Word and element location listing:

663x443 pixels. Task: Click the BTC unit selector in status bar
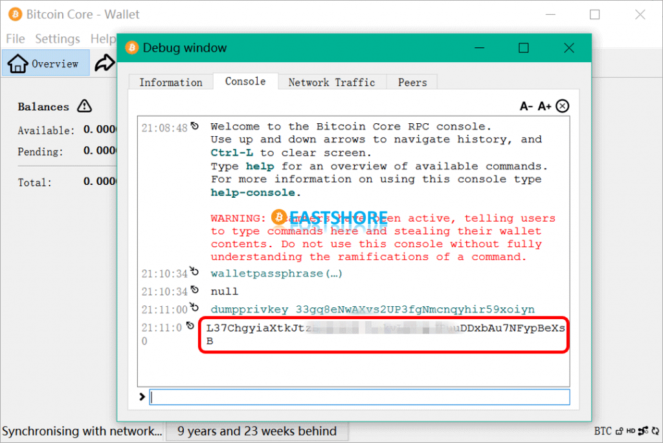(603, 431)
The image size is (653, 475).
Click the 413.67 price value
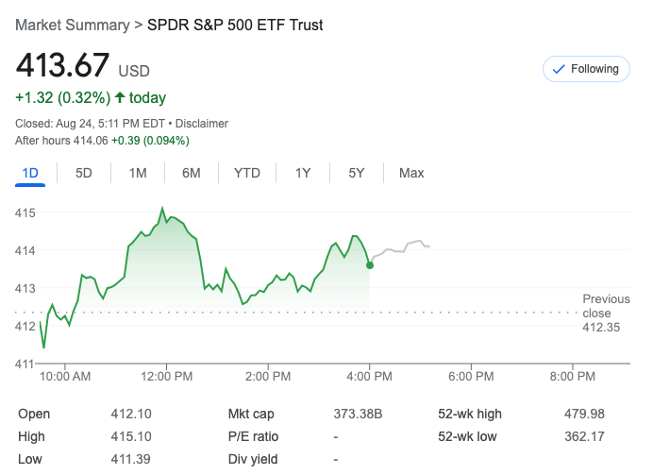pos(60,66)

Requirements:
Copy the listing above line for line, leaving out the pictures.

Right answer:
663x443 pixels. Task: Click the BTC unit selector in status bar
(603, 431)
The image size is (653, 475).
Click the 413.67 price value
pos(60,66)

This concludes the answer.